Task instructions
Pictures do not belong in the copy. Output exactly the lines from the one containing "DESIGN workspace selector" to the end of the listing below.

(Dataset begins)

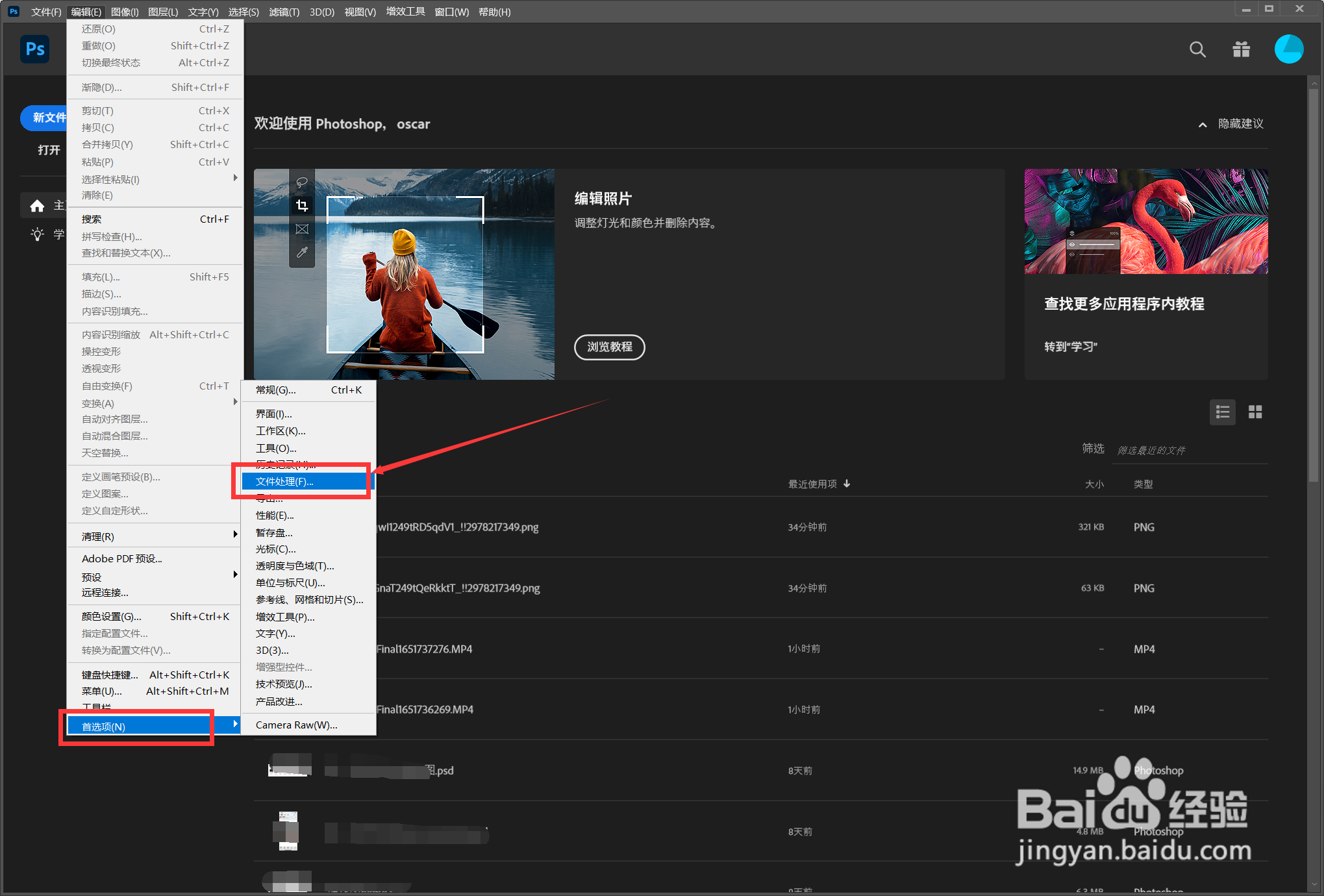Click the vertical scrollbar on right

1314,286
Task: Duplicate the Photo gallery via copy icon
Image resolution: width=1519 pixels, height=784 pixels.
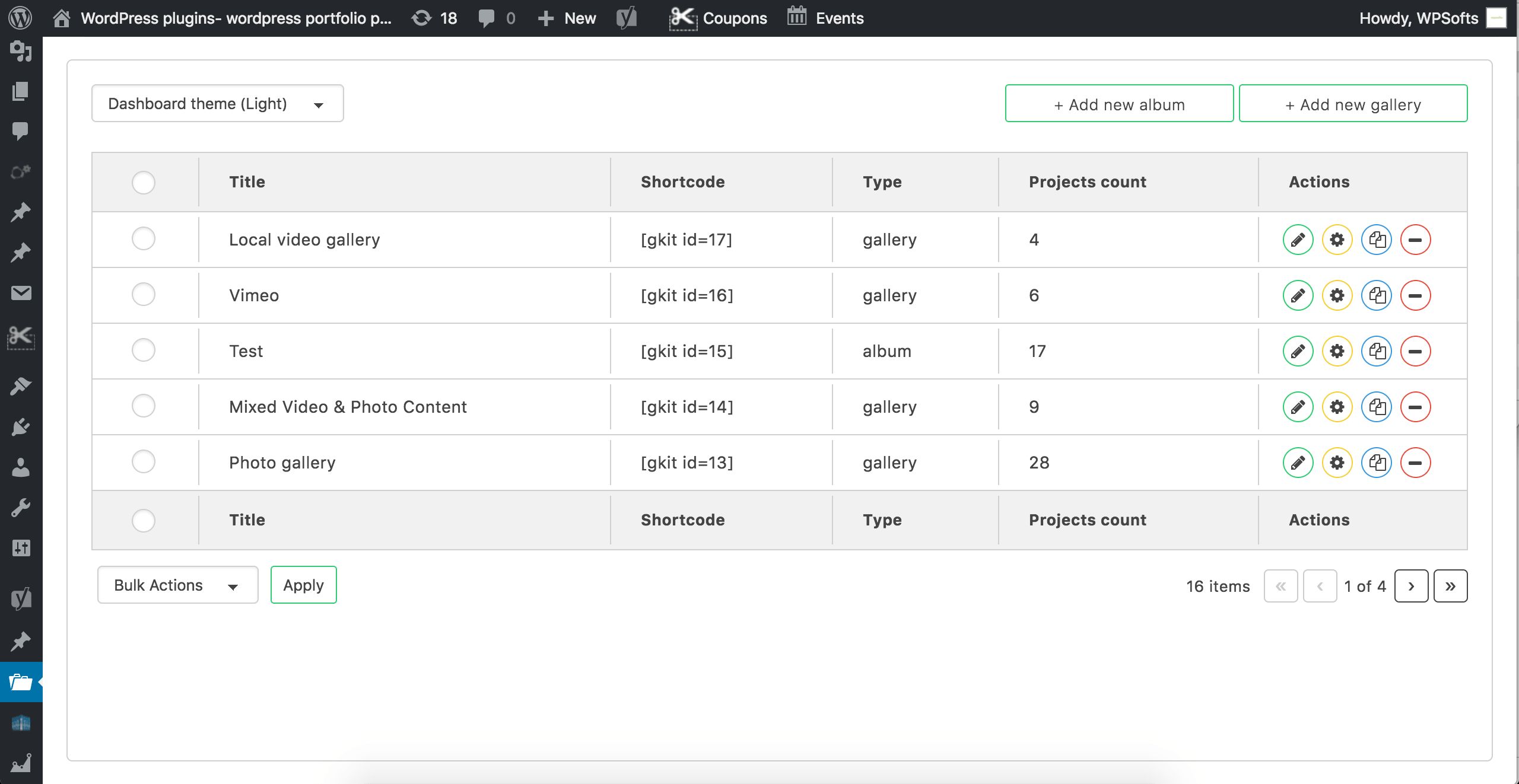Action: [1377, 463]
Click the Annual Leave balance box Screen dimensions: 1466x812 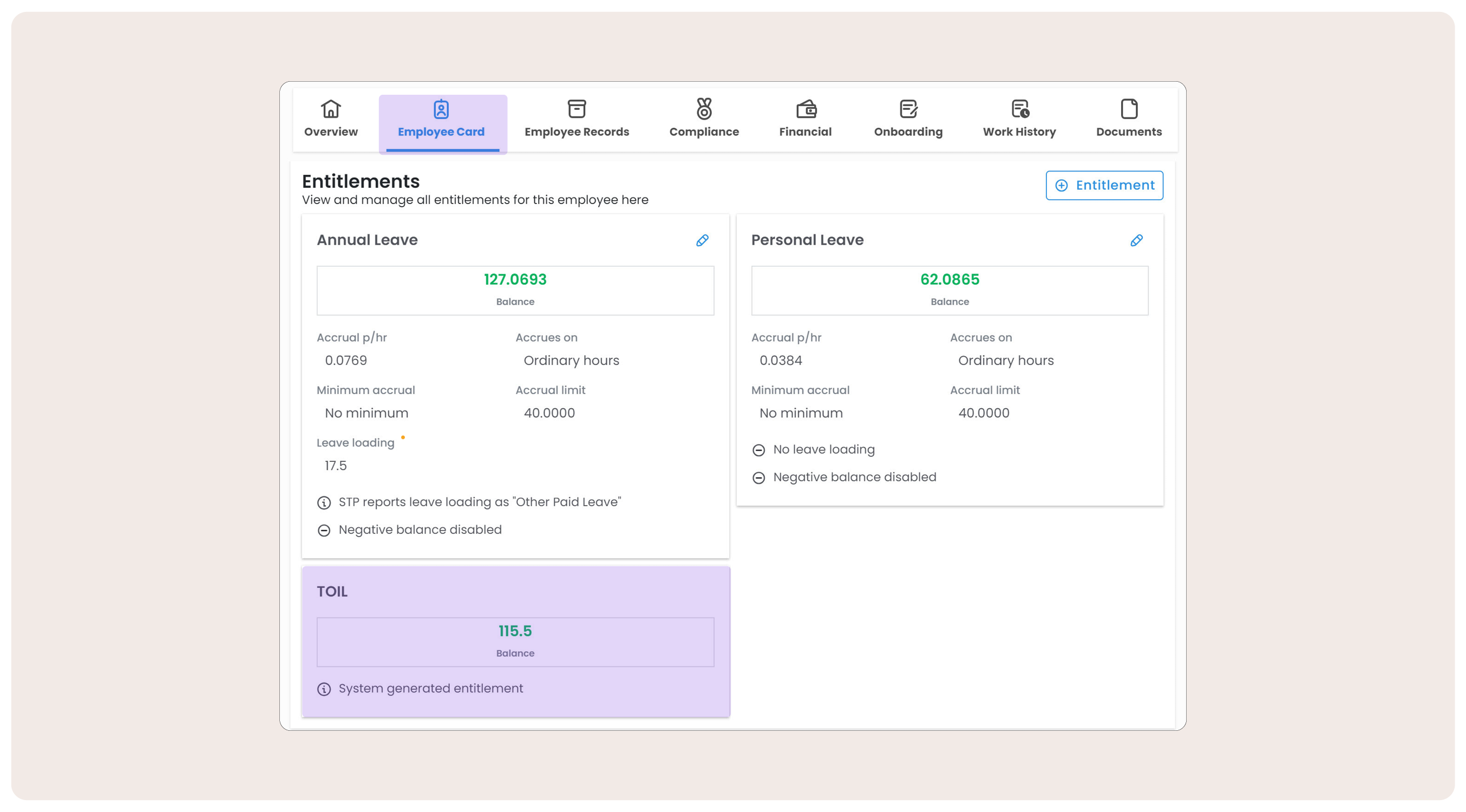pyautogui.click(x=515, y=290)
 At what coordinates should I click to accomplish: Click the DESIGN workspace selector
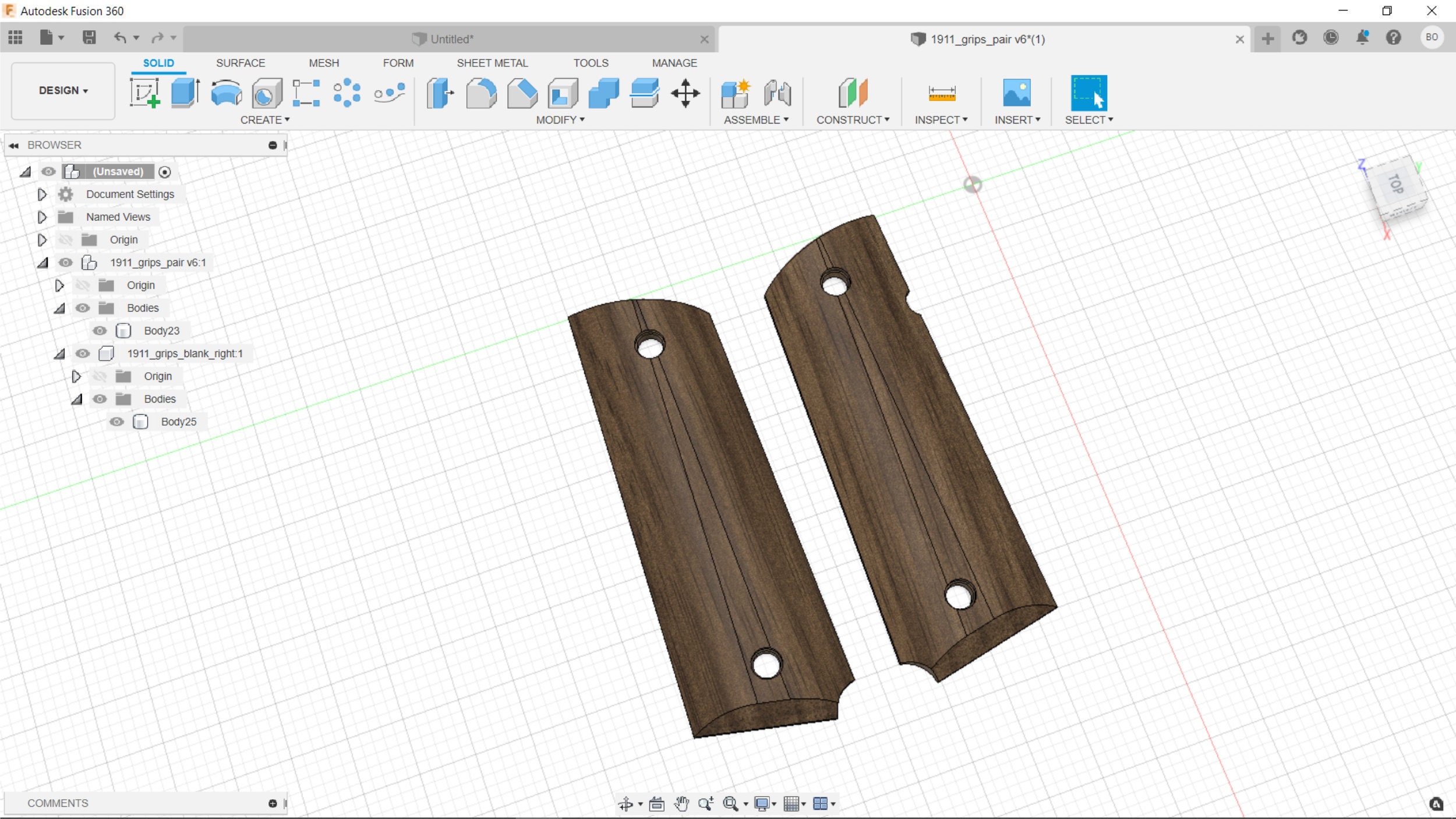(x=62, y=91)
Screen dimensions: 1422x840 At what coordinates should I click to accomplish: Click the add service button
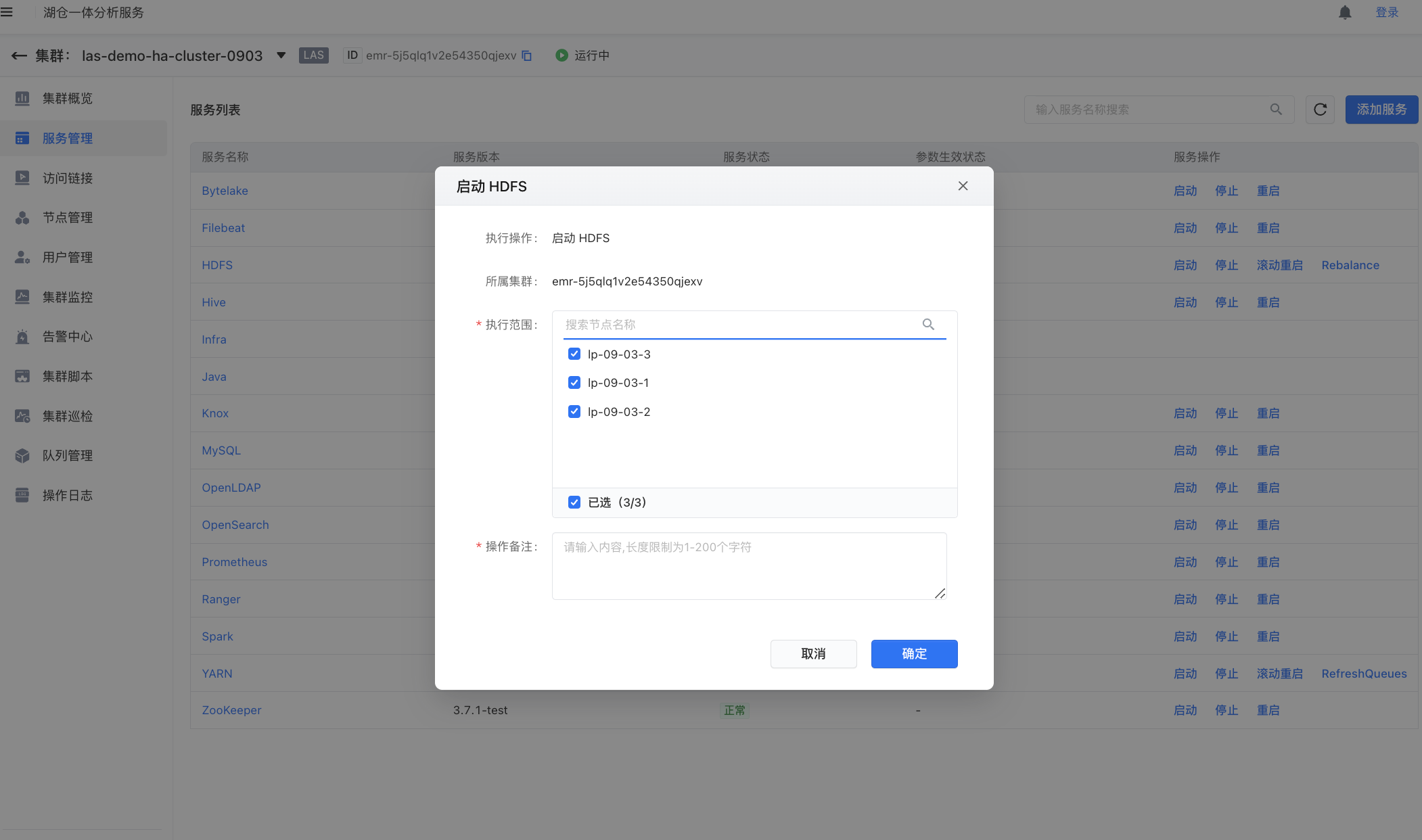tap(1381, 110)
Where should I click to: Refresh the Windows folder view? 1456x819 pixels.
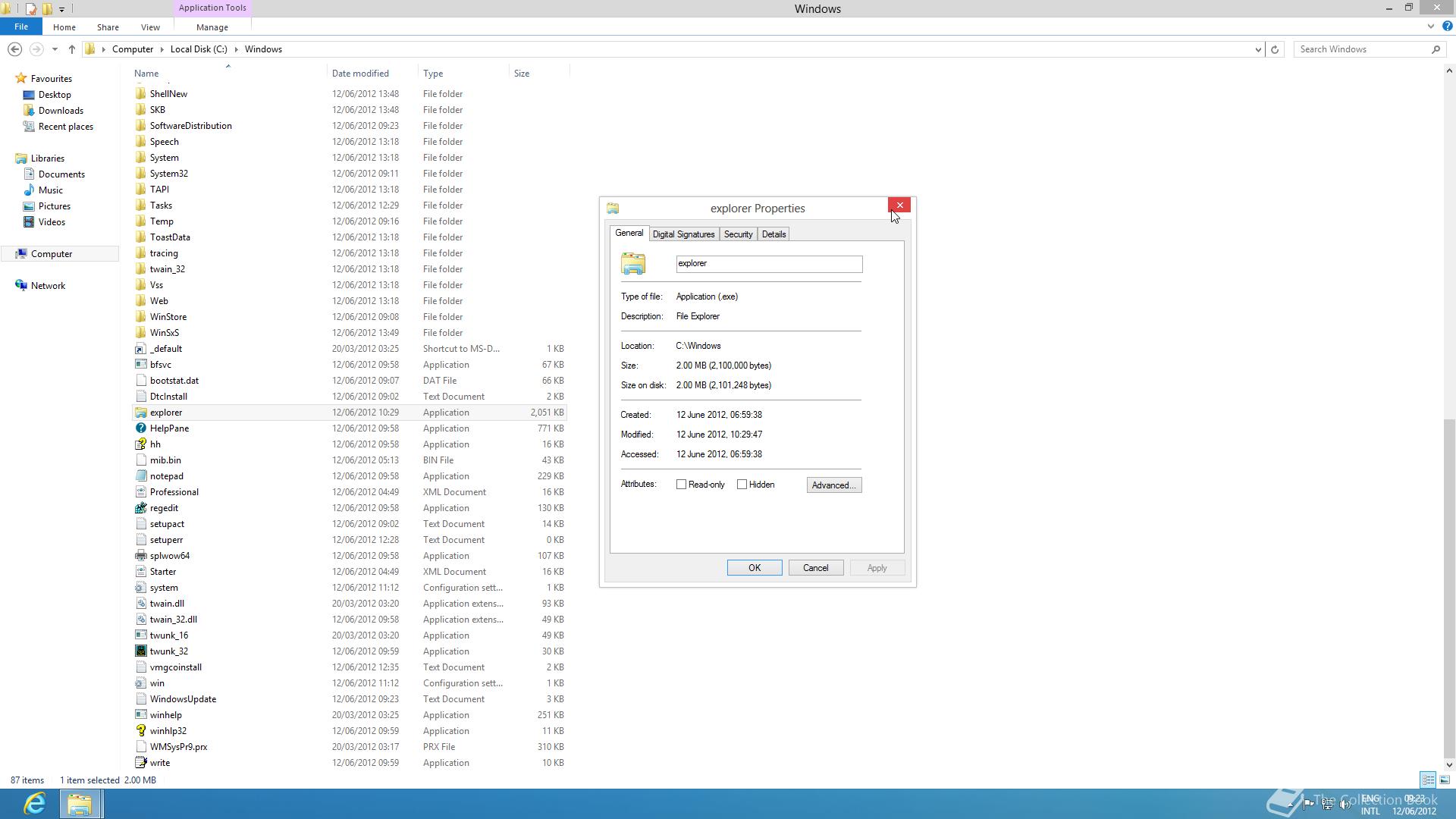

(Dataset ends)

Exercise result
 At what coordinates should I click to accomplish: Click the DESIGN workspace selector
(x=62, y=91)
Screen dimensions: 1422x840 At what coordinates should I click to accomplish: Click the add service button
tap(1381, 110)
Where should I click to: Refresh the Windows folder view? 1456x819 pixels.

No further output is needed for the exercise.